Created on 07-23-2019 02:40 AM - edited 09-16-2022 07:31 AM
cdh version is 6.1.0
1. Try merge small files.
insert overwrite table tdb.tb_activity partition(ymd) select * from tdb.tb_activity where ymd = '2019-07-22';
2. But, Exception raised.
"UnknownReason Blacklisting behavior can be configured..." in HUE.
And, Below is a spark container error log.
Caused by: org.apache.hadoop.hive.ql.metadata.HiveException: org.apache.hadoop.hive.serde2.avro.AvroSerdeException: Number of input columns was different than output columns (in = 9 vs out = 8 at org.apache.hadoop.hive.ql.exec.FileSinkOperator.process(FileSinkOperator.java:805) at org.apache.hadoop.hive.ql.exec.Operator.forward(Operator.java:882) at org.apache.hadoop.hive.ql.exec.SelectOperator.process(SelectOperator.java:95) at org.apache.hadoop.hive.ql.exec.Operator.forward(Operator.java:882) at org.apache.hadoop.hive.ql.exec.TableScanOperator.process(TableScanOperator.java:130) at org.apache.hadoop.hive.ql.exec.MapOperator$MapOpCtx.forward(MapOperator.java:146) at org.apache.hadoop.hive.ql.exec.MapOperator.process(MapOperator.java:484) ... 19 more Caused by: org.apache.hadoop.hive.serde2.avro.AvroSerdeException: Number of input columns was different than output columns (in = 9 vs out = 8 at org.apache.hadoop.hive.serde2.avro.AvroSerializer.serialize(AvroSerializer.java:75) at org.apache.hadoop.hive.serde2.avro.AvroSerDe.serialize(AvroSerDe.java:212) at org.apache.hadoop.hive.ql.exec.FileSinkOperator.process(FileSinkOperator.java:725) ... 25 more 19/07/23 17:25:32 ERROR executor.Executor: Exception in task 4.0 in stage 0.0 (TID 2)

CHALLENGE: Name every distinct Java source file that appears in the error log of the post about merging small files, listing each file only once.

DATASET ROWS:

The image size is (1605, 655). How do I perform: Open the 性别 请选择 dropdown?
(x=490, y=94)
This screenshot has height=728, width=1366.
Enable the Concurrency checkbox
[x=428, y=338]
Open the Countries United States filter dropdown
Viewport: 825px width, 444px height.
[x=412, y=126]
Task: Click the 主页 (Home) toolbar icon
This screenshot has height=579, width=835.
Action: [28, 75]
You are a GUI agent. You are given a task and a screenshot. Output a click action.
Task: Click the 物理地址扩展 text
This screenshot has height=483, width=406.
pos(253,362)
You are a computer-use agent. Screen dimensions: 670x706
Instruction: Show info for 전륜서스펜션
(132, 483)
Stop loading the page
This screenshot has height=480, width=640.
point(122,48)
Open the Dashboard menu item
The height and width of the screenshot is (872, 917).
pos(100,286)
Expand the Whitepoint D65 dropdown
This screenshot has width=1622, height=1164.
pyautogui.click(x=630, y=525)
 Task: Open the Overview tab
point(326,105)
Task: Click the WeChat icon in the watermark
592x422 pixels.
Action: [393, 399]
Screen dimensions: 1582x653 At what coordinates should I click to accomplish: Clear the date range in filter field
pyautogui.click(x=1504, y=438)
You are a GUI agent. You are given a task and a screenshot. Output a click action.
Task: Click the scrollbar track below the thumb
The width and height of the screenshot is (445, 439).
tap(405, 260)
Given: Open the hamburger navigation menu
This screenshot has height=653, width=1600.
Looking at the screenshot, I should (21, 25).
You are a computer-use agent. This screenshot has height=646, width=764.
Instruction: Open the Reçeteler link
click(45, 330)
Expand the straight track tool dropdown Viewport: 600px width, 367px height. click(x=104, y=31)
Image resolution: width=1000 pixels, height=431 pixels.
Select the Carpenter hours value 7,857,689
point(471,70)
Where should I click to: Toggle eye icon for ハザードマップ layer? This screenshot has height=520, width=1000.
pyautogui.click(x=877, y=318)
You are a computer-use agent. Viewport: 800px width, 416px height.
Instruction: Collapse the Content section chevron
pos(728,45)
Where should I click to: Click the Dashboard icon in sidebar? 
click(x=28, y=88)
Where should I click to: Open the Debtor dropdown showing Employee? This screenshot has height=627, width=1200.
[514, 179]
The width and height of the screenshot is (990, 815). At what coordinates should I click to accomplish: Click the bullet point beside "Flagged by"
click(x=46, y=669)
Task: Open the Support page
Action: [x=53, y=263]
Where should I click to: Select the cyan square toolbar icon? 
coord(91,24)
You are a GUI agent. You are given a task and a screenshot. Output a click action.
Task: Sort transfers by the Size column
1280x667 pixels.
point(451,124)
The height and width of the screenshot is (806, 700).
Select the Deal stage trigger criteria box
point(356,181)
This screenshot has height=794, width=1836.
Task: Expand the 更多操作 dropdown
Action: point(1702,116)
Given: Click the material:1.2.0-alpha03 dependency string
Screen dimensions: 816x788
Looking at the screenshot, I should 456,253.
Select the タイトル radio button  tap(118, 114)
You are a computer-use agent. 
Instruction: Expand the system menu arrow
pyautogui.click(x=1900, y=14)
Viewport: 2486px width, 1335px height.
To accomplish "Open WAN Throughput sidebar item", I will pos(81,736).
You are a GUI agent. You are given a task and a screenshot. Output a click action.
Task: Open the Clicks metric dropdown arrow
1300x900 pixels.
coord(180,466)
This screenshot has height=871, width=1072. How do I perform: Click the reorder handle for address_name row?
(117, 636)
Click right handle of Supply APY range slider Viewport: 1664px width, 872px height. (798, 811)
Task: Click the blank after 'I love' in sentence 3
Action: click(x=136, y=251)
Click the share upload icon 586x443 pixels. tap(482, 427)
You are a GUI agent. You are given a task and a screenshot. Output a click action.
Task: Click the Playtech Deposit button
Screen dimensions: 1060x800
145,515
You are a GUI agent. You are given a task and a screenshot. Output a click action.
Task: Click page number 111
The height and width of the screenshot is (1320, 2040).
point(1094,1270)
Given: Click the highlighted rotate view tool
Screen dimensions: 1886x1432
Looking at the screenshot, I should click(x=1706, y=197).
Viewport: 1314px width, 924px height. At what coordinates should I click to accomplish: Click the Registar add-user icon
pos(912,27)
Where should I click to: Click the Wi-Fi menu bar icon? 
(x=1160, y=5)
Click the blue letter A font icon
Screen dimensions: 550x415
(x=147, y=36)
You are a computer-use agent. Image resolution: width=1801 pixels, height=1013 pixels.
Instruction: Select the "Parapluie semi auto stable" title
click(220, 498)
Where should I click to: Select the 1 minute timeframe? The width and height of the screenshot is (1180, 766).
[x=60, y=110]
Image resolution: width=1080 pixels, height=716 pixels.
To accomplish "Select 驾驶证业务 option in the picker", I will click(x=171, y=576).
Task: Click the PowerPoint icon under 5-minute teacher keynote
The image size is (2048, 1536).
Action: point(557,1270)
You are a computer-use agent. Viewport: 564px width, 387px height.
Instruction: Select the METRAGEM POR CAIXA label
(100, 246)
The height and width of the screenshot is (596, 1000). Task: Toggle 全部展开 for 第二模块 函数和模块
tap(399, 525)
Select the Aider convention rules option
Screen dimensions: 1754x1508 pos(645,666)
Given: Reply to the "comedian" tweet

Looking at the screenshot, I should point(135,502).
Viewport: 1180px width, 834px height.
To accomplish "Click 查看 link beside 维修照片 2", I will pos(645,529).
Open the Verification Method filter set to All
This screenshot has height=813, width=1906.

EXERCISE ANSWER:
FileSinkOperator.java
Operator.java
SelectOperator.java
TableScanOperator.java
MapOperator.java
AvroSerializer.java
AvroSerDe.java